Students are able to take the skills they have learned in the lab or the terms they have learned in the classroom and put them to use and have kind of an “AHA or WOW” moment as Tawse would describe it.

“The wetlands and preserves enhance my understanding of these broad topics by allowing me to apply them to the field,” junior biology major Lexi Butterbaugh said. “I feel that field trips to the wetlands and preserves better prepare myself and colleagues for future jobs.”

In addition, AU students have also been given the opportunity to work with professors in their research endeavors on these wetlands. For Tawse specifically, he has studied Virginia and Sora Rail birds, which are on the watch list of endangered species, but are not endangered yet.

“Students have been working back in there for the last several years trying to find out what parts of these wetlands they’re using, how they interact, do they move between the wetlands?” Tawse said.

Tawse said that these rails do a lot of probing in muck for food and while they do this, they also ingest lead shot from shotguns during waterfowl hunting.

This past year, he expanded his work with rails by taking feather samples from the Black Fork Wetlands where waterfowl hunting is minimal and from Sandusky Bay, where waterfowl hunting has been common for over a century.

After running the feathers through an atomic absorption simulator, he was able to prove his hypothesis correct that the rails do ingest the lead from shotguns, and it is extremely higher in waterfowl hunting areas such as Sandusky Bay.

With Black Fork Wetlands providing many diverse habitats for humans to study and preserve, it also provides habitats suitable for roughly 200 species of birds, eagles nests, beavers, otters, trumpeter swans and sandhill cranes.

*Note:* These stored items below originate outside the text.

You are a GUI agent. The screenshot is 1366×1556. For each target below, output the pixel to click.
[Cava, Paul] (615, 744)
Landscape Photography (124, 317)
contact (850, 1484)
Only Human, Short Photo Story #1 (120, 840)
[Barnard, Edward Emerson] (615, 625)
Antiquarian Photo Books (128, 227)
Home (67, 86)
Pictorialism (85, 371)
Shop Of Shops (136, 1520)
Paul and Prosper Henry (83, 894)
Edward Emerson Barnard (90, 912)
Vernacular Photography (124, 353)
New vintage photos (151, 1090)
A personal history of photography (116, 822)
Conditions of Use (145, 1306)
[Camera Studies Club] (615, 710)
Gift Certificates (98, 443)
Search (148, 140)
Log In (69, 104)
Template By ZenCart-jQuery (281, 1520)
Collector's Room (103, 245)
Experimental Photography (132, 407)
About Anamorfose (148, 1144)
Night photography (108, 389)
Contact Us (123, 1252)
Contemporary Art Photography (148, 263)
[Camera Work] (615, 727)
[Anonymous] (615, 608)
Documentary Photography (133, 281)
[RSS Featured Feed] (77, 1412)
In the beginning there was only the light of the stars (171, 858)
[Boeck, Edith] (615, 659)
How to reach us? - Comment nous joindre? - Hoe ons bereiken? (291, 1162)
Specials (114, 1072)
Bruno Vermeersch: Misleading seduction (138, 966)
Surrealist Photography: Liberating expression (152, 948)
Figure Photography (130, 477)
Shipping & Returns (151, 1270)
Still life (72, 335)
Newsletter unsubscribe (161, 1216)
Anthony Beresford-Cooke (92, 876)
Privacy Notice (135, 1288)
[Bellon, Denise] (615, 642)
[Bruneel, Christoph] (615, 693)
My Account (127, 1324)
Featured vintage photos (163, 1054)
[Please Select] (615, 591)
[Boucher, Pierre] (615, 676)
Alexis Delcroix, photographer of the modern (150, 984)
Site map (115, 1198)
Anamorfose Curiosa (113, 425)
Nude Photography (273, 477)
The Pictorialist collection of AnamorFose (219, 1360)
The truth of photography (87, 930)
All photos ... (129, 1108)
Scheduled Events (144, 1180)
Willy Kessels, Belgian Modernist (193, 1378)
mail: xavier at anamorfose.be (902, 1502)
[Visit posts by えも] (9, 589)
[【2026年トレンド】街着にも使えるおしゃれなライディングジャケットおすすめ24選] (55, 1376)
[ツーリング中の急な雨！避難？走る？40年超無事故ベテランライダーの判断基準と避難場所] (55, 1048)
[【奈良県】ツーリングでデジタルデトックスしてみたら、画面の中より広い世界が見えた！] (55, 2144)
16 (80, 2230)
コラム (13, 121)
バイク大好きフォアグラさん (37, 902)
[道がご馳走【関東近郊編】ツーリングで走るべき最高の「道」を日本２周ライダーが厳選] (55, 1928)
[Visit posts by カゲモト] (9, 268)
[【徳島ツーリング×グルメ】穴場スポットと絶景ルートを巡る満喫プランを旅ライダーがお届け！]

While the biology department enjoys using the wetlands, Saunders wants to make it widely known that they can be used by a broader range of departments and people around campus.

“I try to promote them with my colleagues,” Saunders said. “I could see art classes going out to some of our sites or writing classes. I could only imagine what kind of creative thinking would go on if they were wandering around in the prairie in early September.”

No matter how many times these professors use the wetlands in class demonstrations and explorations, it is no doubt that they are beneficial to the growth of the students.

“Classes will bond going into the field together which makes for a better classroom experience,” Saunders said. “I think they really enhance our teaching of science in many ways.”